As an example, to find all the groups that "CN=John Smith,DC=MyDomain,DC=NET" is a member of, set the base to the groups container DN; for example (OU=groupsOU,DC=MyDomain,DC=NET) and the scope to subtree, and use the following filter.

(member:1.2.840.113556.1.4.1941:=(CN=John Smith,DC=MyDomain,DC=NET))

-jim

1
votes

There is an attribute called tokenGroups in user object. It's a constructed attributes calculated by Active Directory on the runtime. It includes all the groups the user object belong to.

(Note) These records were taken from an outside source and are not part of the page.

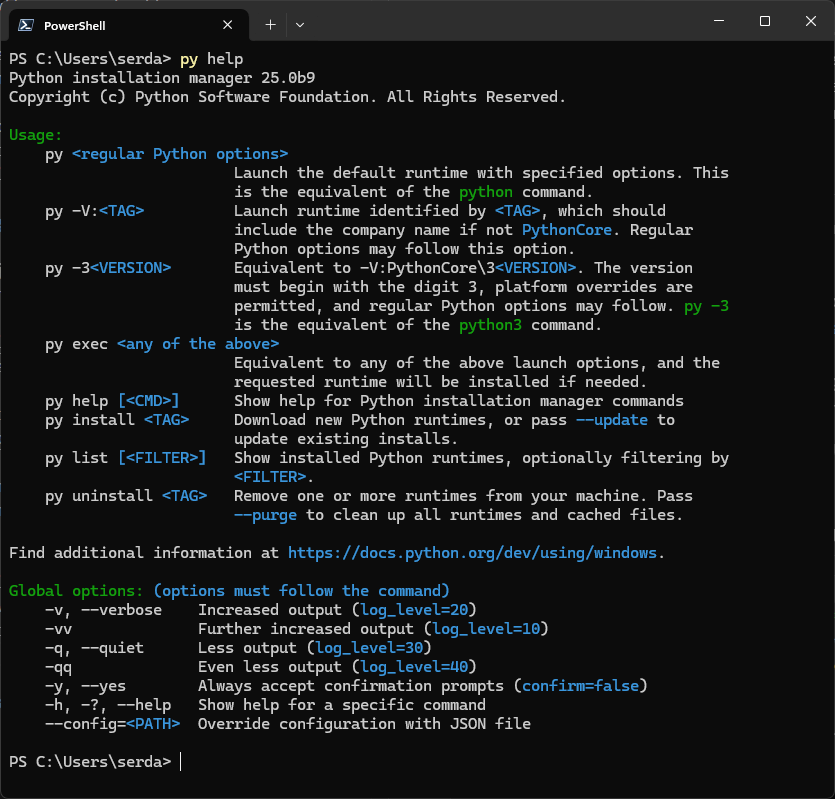
Task: Maximize the terminal window
Action: (764, 20)
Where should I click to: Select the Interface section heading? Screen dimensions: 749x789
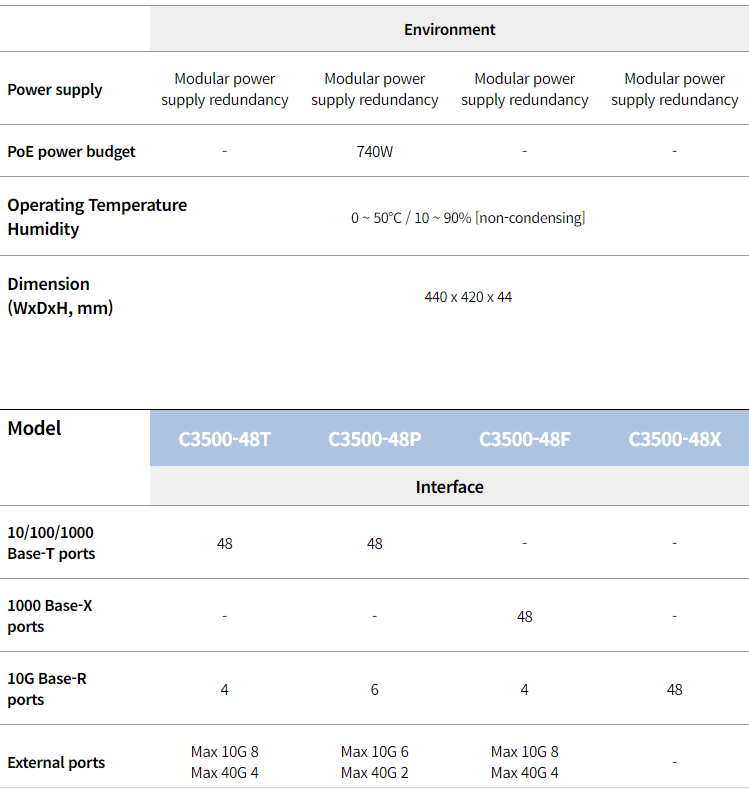[450, 487]
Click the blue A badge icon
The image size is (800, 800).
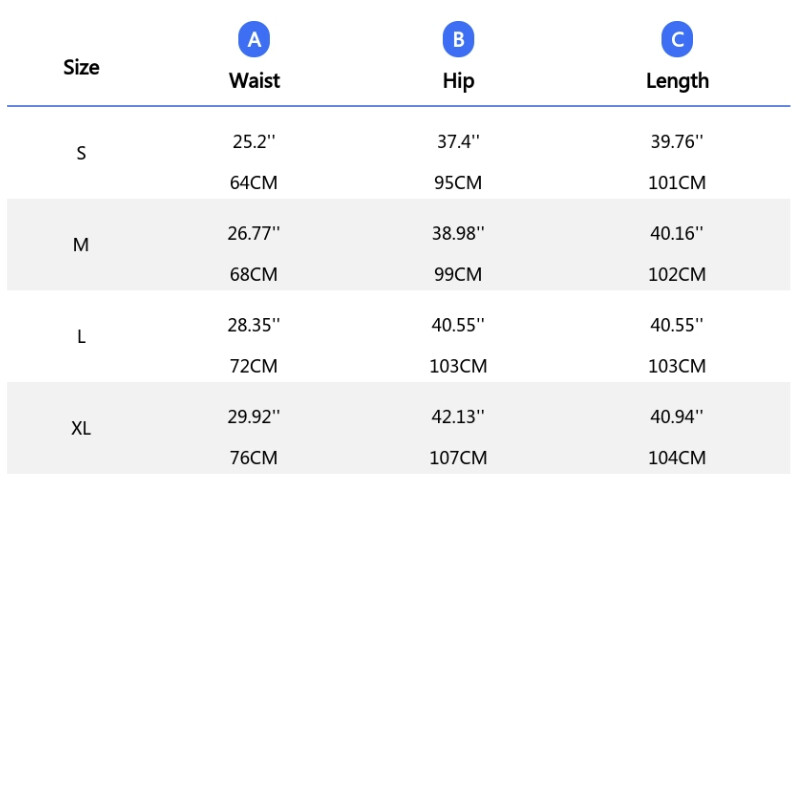tap(254, 40)
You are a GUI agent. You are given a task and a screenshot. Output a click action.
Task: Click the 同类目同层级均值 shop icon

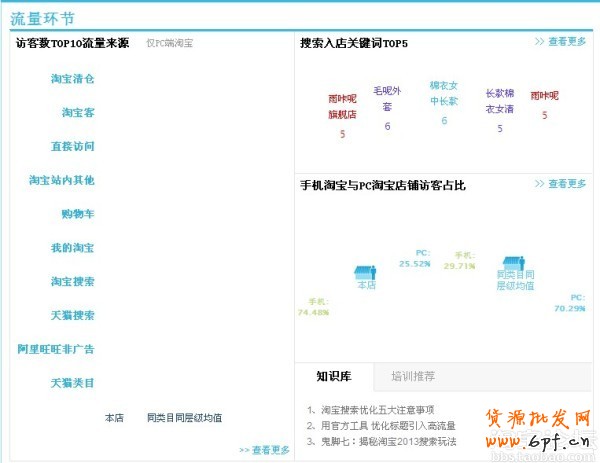[514, 262]

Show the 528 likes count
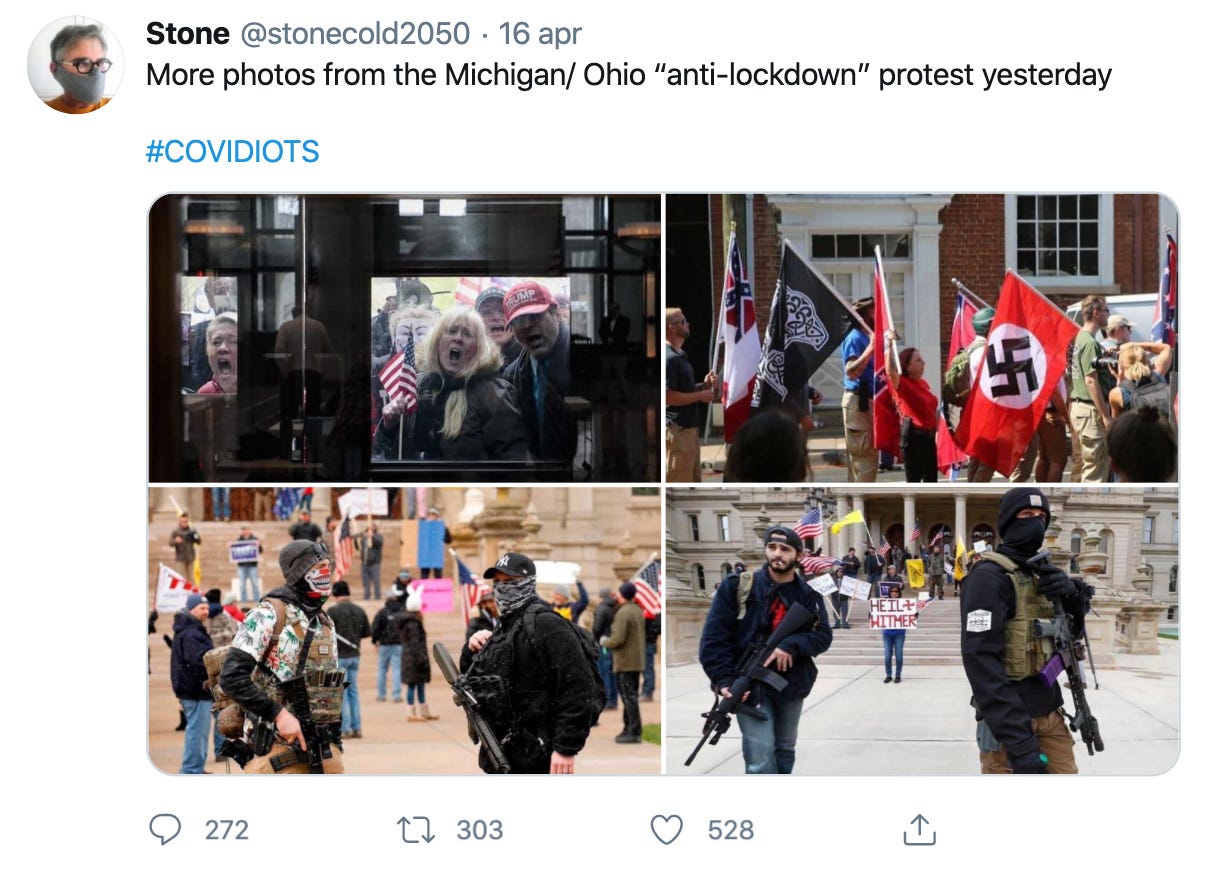click(x=731, y=830)
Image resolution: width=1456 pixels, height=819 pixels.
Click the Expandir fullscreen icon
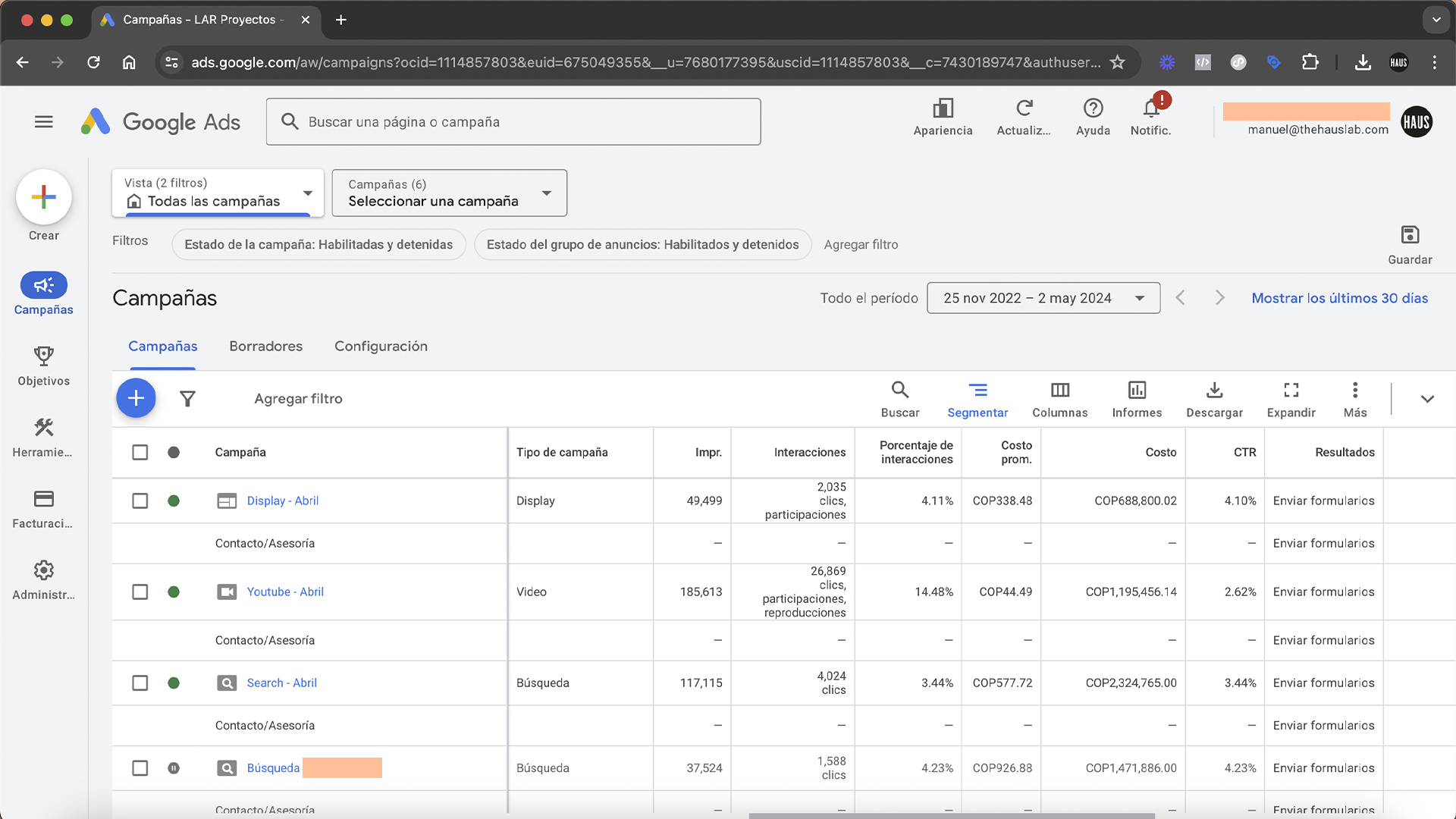click(1291, 391)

Make sure your domain has a Global Catalog and make sure the account that you are using Pre-Windows 2000 Compatible Access group. Then, make sure tokenGroups is specified as one of the returned property. Do a base scope search on the user object.

1
votes

You can use adfind.exe (joeware) to sort out this issue and to utilize standard ldap filters that are described here. For example:

http://social.technet.microsoft.com/wiki/contents/articles/5392.active-directory-ldap-syntax-filters.aspx

Group nesting is specified to be like this:

(member:1.2.840.113556.1.4.1941:=cn=Jim Smith,ou=West,dc=Domain,dc=com)

and if you use adfind, then it would look like this:

adfind -f "(member:1.2.840.113556.1.4.1941:=cn=Jim Smith,ou=West,dc=Domain,dc=com)" samaccountname -list

If you want to have output other than samaccountname, for example displayname, or mail attribute, just add to the list. Also if you want to search multiple users, then you might want to have inputfile containing all users and some script to extract each lines to adfind for example.